-- Goal --
Put each non-blank line of the data into a JSON list of strings, one string per line, covering all of the data.

-- Rows from a dataset --
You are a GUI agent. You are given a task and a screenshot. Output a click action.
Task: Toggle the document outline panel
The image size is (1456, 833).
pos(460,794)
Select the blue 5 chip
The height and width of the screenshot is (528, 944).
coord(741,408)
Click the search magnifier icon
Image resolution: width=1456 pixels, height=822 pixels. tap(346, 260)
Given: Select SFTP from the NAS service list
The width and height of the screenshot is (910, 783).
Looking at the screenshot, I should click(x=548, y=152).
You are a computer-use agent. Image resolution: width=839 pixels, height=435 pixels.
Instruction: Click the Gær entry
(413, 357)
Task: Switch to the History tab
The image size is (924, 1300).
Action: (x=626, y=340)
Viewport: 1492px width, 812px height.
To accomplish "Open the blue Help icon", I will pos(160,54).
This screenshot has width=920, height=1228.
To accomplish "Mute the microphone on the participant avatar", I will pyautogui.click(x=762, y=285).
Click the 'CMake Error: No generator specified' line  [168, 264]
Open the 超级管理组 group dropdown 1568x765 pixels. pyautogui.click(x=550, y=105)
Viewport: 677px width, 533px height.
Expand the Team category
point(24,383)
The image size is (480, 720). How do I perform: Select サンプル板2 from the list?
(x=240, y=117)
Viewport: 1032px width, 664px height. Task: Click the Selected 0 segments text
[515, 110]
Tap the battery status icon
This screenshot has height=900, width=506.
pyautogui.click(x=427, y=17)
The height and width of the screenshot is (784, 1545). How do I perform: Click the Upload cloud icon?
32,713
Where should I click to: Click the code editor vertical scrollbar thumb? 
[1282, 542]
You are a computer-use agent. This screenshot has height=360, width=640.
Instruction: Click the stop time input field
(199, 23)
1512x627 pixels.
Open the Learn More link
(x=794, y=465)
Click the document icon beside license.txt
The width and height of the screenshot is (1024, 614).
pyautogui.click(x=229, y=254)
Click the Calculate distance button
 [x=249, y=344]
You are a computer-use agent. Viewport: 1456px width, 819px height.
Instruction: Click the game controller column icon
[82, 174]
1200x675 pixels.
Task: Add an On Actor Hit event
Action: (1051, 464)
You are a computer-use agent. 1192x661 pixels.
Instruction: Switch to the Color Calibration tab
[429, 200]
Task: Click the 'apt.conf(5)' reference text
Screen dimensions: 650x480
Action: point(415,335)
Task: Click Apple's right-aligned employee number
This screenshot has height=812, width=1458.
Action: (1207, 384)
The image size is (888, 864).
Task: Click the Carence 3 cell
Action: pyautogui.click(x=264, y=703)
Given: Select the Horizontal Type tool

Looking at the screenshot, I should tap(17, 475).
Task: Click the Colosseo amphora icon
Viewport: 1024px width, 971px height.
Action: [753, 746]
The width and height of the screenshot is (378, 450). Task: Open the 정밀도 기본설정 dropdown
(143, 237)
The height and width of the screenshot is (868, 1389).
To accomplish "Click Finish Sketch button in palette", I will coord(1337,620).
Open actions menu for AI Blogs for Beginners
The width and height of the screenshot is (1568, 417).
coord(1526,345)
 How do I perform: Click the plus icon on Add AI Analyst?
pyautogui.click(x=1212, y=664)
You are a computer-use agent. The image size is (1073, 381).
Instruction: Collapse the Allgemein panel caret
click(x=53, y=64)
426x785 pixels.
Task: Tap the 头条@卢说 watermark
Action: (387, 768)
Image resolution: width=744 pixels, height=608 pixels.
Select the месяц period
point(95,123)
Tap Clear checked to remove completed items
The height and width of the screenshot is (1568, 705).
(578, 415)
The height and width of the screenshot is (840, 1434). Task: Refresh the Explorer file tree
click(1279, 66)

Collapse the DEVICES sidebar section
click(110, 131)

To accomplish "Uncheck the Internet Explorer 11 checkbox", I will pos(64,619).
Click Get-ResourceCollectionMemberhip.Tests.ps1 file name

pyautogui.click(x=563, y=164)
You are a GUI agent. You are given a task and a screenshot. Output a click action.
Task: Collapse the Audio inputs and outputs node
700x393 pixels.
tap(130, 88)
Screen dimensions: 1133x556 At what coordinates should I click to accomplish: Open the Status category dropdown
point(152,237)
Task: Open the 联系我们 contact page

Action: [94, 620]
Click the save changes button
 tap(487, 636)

-- The solution --
[
  "You are a GUI agent. You are given a task and a screenshot. Output a click action.",
  "Task: Toggle the document outline panel",
  "The image size is (1456, 833).",
  "pos(460,794)",
  "Select the blue 5 chip",
  "The height and width of the screenshot is (528, 944).",
  "coord(741,408)",
  "Click the search magnifier icon",
  "Image resolution: width=1456 pixels, height=822 pixels. tap(346, 260)",
  "Given: Select SFTP from the NAS service list",
  "The width and height of the screenshot is (910, 783).",
  "Looking at the screenshot, I should click(x=548, y=152).",
  "You are a computer-use agent. Image resolution: width=839 pixels, height=435 pixels.",
  "Instruction: Click the Gær entry",
  "(413, 357)",
  "Task: Switch to the History tab",
  "The image size is (924, 1300).",
  "Action: (x=626, y=340)",
  "Viewport: 1492px width, 812px height.",
  "To accomplish \"Open the blue Help icon\", I will pos(160,54).",
  "This screenshot has width=920, height=1228.",
  "To accomplish \"Mute the microphone on the participant avatar\", I will pyautogui.click(x=762, y=285).",
  "Click the 'CMake Error: No generator specified' line  [168, 264]",
  "Open the 超级管理组 group dropdown 1568x765 pixels. pyautogui.click(x=550, y=105)",
  "Viewport: 677px width, 533px height.",
  "Expand the Team category",
  "point(24,383)",
  "The image size is (480, 720). How do I perform: Select サンプル板2 from the list?",
  "(x=240, y=117)",
  "Viewport: 1032px width, 664px height. Task: Click the Selected 0 segments text",
  "[515, 110]",
  "Tap the battery status icon",
  "This screenshot has height=900, width=506.",
  "pyautogui.click(x=427, y=17)",
  "The height and width of the screenshot is (784, 1545). How do I perform: Click the Upload cloud icon?",
  "32,713",
  "Where should I click to: Click the code editor vertical scrollbar thumb? ",
  "[1282, 542]",
  "You are a computer-use agent. This screenshot has height=360, width=640.",
  "Instruction: Click the stop time input field",
  "(199, 23)",
  "1512x627 pixels.",
  "Open the Learn More link",
  "(x=794, y=465)",
  "Click the document icon beside license.txt",
  "The width and height of the screenshot is (1024, 614).",
  "pyautogui.click(x=229, y=254)",
  "Click the Calculate distance button",
  " [x=249, y=344]",
  "You are a computer-use agent. Viewport: 1456px width, 819px height.",
  "Instruction: Click the game controller column icon",
  "[82, 174]",
  "1200x675 pixels.",
  "Task: Add an On Actor Hit event",
  "Action: (1051, 464)",
  "You are a computer-use agent. 1192x661 pixels.",
  "Instruction: Switch to the Color Calibration tab",
  "[429, 200]",
  "Task: Click the 'apt.conf(5)' reference text",
  "Screen dimensions: 650x480",
  "Action: point(415,335)",
  "Task: Click Apple's right-aligned employee number",
  "This screenshot has height=812, width=1458.",
  "Action: (1207, 384)",
  "The image size is (888, 864).",
  "Task: Click the Carence 3 cell",
  "Action: pyautogui.click(x=264, y=703)",
  "Given: Select the Horizontal Type tool",
  "Looking at the screenshot, I should tap(17, 475).",
  "Task: Click the Colosseo amphora icon",
  "Viewport: 1024px width, 971px height.",
  "Action: [753, 746]",
  "The width and height of the screenshot is (378, 450). Task: Open the 정밀도 기본설정 dropdown",
  "(143, 237)",
  "The height and width of the screenshot is (868, 1389).",
  "To accomplish \"Click Finish Sketch button in palette\", I will coord(1337,620).",
  "Open actions menu for AI Blogs for Beginners",
  "The width and height of the screenshot is (1568, 417).",
  "coord(1526,345)",
  " How do I perform: Click the plus icon on Add AI Analyst?",
  "pyautogui.click(x=1212, y=664)",
  "You are a computer-use agent. The image size is (1073, 381).",
  "Instruction: Collapse the Allgemein panel caret",
  "click(x=53, y=64)",
  "426x785 pixels.",
  "Task: Tap the 头条@卢说 watermark",
  "Action: (387, 768)",
  "Image resolution: width=744 pixels, height=608 pixels.",
  "Select the месяц period",
  "point(95,123)",
  "Tap Clear checked to remove completed items",
  "The height and width of the screenshot is (1568, 705).",
  "(578, 415)",
  "The height and width of the screenshot is (840, 1434). Task: Refresh the Explorer file tree",
  "click(1279, 66)",
  "Collapse the DEVICES sidebar section",
  "click(110, 131)",
  "To accomplish \"Uncheck the Internet Explorer 11 checkbox\", I will pos(64,619).",
  "Click Get-ResourceCollectionMemberhip.Tests.ps1 file name",
  "pyautogui.click(x=563, y=164)",
  "You are a GUI agent. You are given a task and a screenshot. Output a click action.",
  "Task: Collapse the Audio inputs and outputs node",
  "700x393 pixels.",
  "tap(130, 88)",
  "Screen dimensions: 1133x556 At what coordinates should I click to accomplish: Open the Status category dropdown",
  "point(152,237)",
  "Task: Open the 联系我们 contact page",
  "Action: [94, 620]",
  "Click the save changes button",
  " tap(487, 636)"
]